In order to successfully launch their own token, security, or distributed application (dApp), a blockchain startup conducting an initial coin offering (ICO) must try to maximize the funds raised. One often overlooked way to boost an ICO project’s crowdsale is to give investors the opportunity to pay in fiat currency. About 15 to 20 percent of ICOs already enable participants to purchase cryptocurrency with fiat, adding convenience and simplicity for potential investors.
However, ICO projects face numerous challenges in delivering solutions enabling investors to buy their tokens using fiat. The legal frameworks of Know-Your-Customer (KYC), securities law, and international financing restrictions overlap in complex ways for ICOs seeking to accept fiat, creating serious compliance risks. Non-compliance can result in millions of dollars in fines, so companies conducting ICOs must think twice before rolling out a fiat solution for ICO participants.
To make the challenge even more acute, oversight of the ICO space by regulators around the globe is far from uniform. Projects must comply with local legislation for every territory in which they are raising funds, while also ensuring that any payment solution they choose operates in compliance with the applicable local laws.
ICOs can work around some of these compliance challenges by partnering with a major cryptocurrency exchange. The world’s biggest exchanges hold vast reserves of crypto, so they can accept investor fiat, send crypto to project teams, and bear most of the compliance risks. Whilst this approach might work in theory, implementing it in practice presents a totally different set of challenges for ICO projects.
Coinbase CEO Brian Armstrong noted the importance of ICOs being able to accept fiat both for investors and for projects themselves, adding that fiat payments will be a “key transformation” for the market, enabling the average person to invest in cryptocurrency. As a result of a lack of platforms able to leverage fiat payments for ICO participants, many leading blockchain companies are racing to develop a simple and effective crypto-to-fiat payment solution to address this market demand.
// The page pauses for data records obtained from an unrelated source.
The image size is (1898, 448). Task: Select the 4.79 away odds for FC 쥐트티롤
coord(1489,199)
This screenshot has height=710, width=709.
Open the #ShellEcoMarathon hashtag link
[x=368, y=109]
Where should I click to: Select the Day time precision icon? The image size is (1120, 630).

For example, in May of this year, Pundi X and its Indonesia-based startup partner E2Pay were granted an e-money license by the Indonesian government, allowing them to begin accepting fiat payments from debit and credit cards through their new XPOS device.
Exchanges are also moving quickly to create their own solutions to address this market need. Bittrex, one of the top five largest cryptocurrency exchanges on the market, announced on June 3rd that they are working closely with US banking partners on implementing a new feature set to enable some users to trade crypto for fiat and vice versa. This news comes just a few weeks after Binance, the world’s largest cryptocurrency exchange, made a similar announcement.
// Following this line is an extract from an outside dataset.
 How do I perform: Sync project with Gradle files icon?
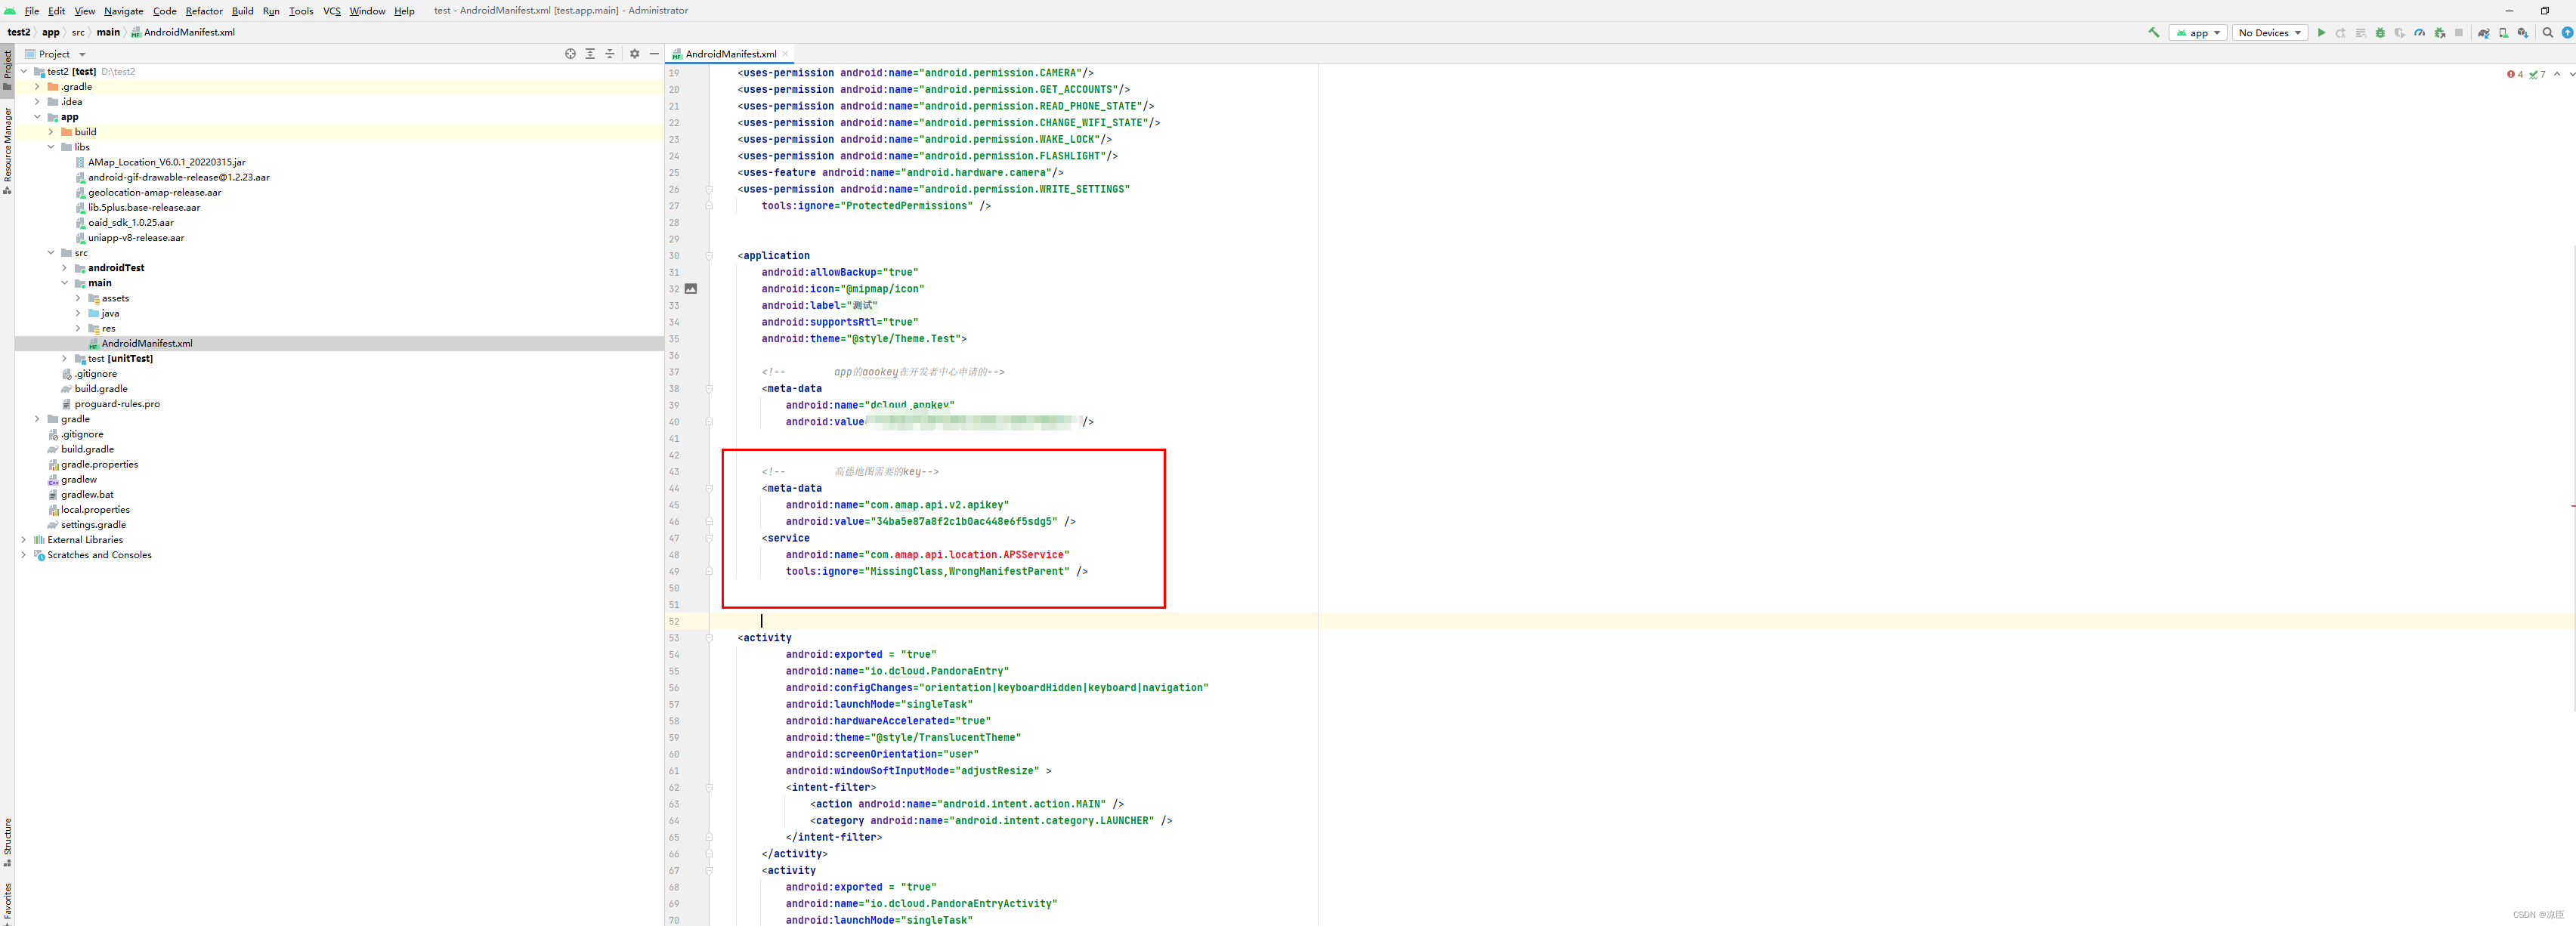(2483, 33)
Indacoin Ltd has also developed a debit and credit card payment tool for ICOs that has already been used by dozens of projects. An Indacoin spokesperson stated that despite the fact that there is demand in the market, risks for service providers remain high, due to excessive fraud risks and wary bank attitudes towards the crypto industry in general.
Due in no small part to the compliance challenges mentioned earlier, many companies have chosen not to accept fiat in the framework of their token offering. However, with a new wave of money flooding into the market since August of 2017, many projects like Grapevine (GVINE) Crypto Tickets (TKT), Genesis Vision (GVT) and Sphere (SPHR) provided participants in their ICOs with an ability to pay in fiat, opening doors to new types of investor.
As new and more effective solutions continue to appear on the market, more ICO projects will start to experiment with fiat payments. This development may become an additional growth factor for the industry as a whole.
Solutions that deliver fiat payments for ICOs while maintaining compliance with various legal frameworks around the world are currently in great demand. As more and more companies begin rolling out different solutions to address the market’s needs, this new development will continue to transform the ICO industry, making it safer and more convenient for institutional players whilst also more accessible to the average investor.